You can also drive this with an environment variable:
{
provide: TicketRepository,
useClass:
process.env.DB === 'postgres'
? TicketPostgresRepository
: TicketInMemoryRepository,
}Testing the Domain in Isolation
This is the payoff. Because TicketService depends only on the TicketRepository interface, you can test it without starting NestJS, without a database, and without any HTTP layer.
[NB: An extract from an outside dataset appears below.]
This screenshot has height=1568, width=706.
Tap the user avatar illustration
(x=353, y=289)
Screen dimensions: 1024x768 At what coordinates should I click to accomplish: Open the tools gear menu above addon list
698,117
Pass a plain stub that implements the interface:
import { TicketService } from './ticket.service';
import { TicketRepository } from './ticket.repository';
import { Ticket, TicketStatus } from '../model/ticket.model';
class StubTicketRepository implements TicketRepository {
private tickets: Ticket[] = [];
create(ticket: Ticket): Ticket {
this.tickets.push(ticket);
return ticket;
}
findAll(): Ticket[] {
return this.tickets;
}
// helper for tests — not part of the interface
seed(tickets: Ticket[]) {
this.tickets = tickets;
}
}
describe('TicketService', () => {
let service: TicketService;
let repository: StubTicketRepository;
beforeEach(() => {
repository = new StubTicketRepository();
service = new TicketService(repository);
});
it('creates a ticket when under the limit', () => {
const ticket = service.create('Login page is broken', 1);
expect(ticket).toBeDefined();
expect(service.findAll()).toHaveLength(1);
});
it('throws when 3 active tickets already exist', () => {
service.create('Issue one', 1);
service.create('Issue two', 2);
service.create('Issue three', 3);
expect(() => service.create('Issue four', 1)).toThrow(
'Maximum of 3 active tickets allowed',
);
});
it('does not count closed tickets toward the limit', () => {
const t1 = service.create('Issue one', 1);
const t2 = service.create('Issue two', 2);
t1.status = TicketStatus.CLOSED;
// Only one active ticket remains, so a new one should be allowed
expect(() => service.create('Issue three', 1)).not.toThrow();
});
});No @nestjs/testing, no TestingModule, no database setup. The test runs in milliseconds and targets the exact business rules. The architecture makes this trivially easy — because the domain has no infrastructure dependencies, the test has none either.
Conclusion
Hexagonal Architecture earns its complexity through one specific benefit: the boundary between your domain and your infrastructure becomes explicit, enforced, and testable. The domain does not know whether it is talking to Postgres, DynamoDB, or an array in memory. The tests do not know either — and that is precisely the point.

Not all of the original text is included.